A baseline tool for predicting response to peginterferon alfa‐2a in HBeAg‐positive patients with chronic hepatitis B

Abstract
Background Peginterferon induces off‐treatment responses in approximately one‐third of patients with hepatitis B e antigen (HBeAg)‐positive chronic hepatitis B. Aim To develop an easy‐to‐use baseline prediction score to identify hepatitis B virus (HBV) genotype B‐/C‐infected HBeAg‐positive Asian patients likely to respond to peginterferon alfa‐2a. Methods Generalised additive models, multiple logistic regression (MLR) analysis and internal validation methods were applied to data from 647 HBeAg‐positive patients from China, Hong Kong and Taiwan to develop a scoring system to predict response 24 weeks after completing a 48‐week course of peginterferon alfa‐2a.

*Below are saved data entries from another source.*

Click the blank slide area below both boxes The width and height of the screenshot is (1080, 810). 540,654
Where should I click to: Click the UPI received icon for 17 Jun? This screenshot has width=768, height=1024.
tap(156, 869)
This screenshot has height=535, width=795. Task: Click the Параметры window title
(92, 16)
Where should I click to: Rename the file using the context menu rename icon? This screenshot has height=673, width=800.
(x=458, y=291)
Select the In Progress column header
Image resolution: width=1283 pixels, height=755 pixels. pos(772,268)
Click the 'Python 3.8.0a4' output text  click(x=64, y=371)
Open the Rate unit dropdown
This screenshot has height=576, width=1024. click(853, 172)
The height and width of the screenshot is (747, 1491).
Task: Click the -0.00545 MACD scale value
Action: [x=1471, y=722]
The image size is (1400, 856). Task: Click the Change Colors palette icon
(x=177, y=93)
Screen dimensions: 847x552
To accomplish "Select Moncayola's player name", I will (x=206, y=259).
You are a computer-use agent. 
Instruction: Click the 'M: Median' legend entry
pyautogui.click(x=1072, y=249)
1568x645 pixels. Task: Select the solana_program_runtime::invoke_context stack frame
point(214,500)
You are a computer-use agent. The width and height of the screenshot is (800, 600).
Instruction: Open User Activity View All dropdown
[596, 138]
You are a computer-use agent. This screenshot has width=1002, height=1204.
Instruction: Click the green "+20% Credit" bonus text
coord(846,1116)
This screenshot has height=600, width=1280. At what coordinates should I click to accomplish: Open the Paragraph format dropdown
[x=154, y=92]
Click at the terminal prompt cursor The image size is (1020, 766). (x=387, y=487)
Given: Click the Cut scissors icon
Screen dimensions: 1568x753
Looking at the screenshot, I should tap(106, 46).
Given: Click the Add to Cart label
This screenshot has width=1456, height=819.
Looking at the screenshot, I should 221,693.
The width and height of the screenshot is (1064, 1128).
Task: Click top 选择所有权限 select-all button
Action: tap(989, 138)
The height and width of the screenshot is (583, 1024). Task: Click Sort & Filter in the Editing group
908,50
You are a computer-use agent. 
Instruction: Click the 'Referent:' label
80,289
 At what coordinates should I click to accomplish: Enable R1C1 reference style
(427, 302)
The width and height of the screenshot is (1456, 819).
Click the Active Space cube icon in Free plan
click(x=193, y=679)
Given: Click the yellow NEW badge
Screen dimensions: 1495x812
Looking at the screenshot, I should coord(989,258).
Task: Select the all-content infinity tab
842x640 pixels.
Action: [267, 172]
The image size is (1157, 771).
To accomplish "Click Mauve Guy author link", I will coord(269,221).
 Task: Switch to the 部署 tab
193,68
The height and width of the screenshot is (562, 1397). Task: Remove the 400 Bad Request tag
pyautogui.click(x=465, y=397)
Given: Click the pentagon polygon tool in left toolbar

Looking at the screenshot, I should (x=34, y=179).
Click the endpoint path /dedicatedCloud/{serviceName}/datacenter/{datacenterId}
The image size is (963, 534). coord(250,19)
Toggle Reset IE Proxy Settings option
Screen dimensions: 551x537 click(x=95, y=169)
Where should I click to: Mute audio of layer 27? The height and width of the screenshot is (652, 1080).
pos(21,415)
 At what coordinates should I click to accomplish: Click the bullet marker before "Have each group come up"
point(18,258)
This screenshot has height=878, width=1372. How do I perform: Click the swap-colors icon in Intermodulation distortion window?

Results Five baseline factors (age, sex, alanine aminotransferase ratio, hepatitis B surface antigen (HBsAg) level and HBV DNA level) were retained in the final MLR for HBeAg seroconversion and used to develop a scoring system from 0 to 7. Among patients with scores of 0‐1, 2‐3, 4 or ≥5, HBeAg seroconversion was achieved in 6.4% (6/94), 23.0% (61/265), 36.4% (67/184) and 54.8% (57/104), respectively, and a combined response (HBeAg seroconversion plus HBV DNA <2000 IU/mL) in 5.3% (5/94), 12.8% (34/265), 25.0% (46/184) and 36.5% (38/104), respectively. Among patients with scores of 0‐1, 2‐3, 4 or ≥5, 57.0% (53/93), 12.3% (31/253), 3.4% (6/178) and 1.0% (1/100) had HBsAg ≥20 000 IU/mL at treatment Week 12; only 3/91 (3.3%) with HBsAg ≥20 000 IU/mL experienced a combined response at 24 weeks post‐treatment (negative predictive value = 97% [88/91]). Conclusion A pre‐treatment scoring system using readily available baseline characteristics identifies HBeAg‐positive Asian patients likely to experience sustained HBeAg seroconversion after treatment with peginterferon alfa‐2a.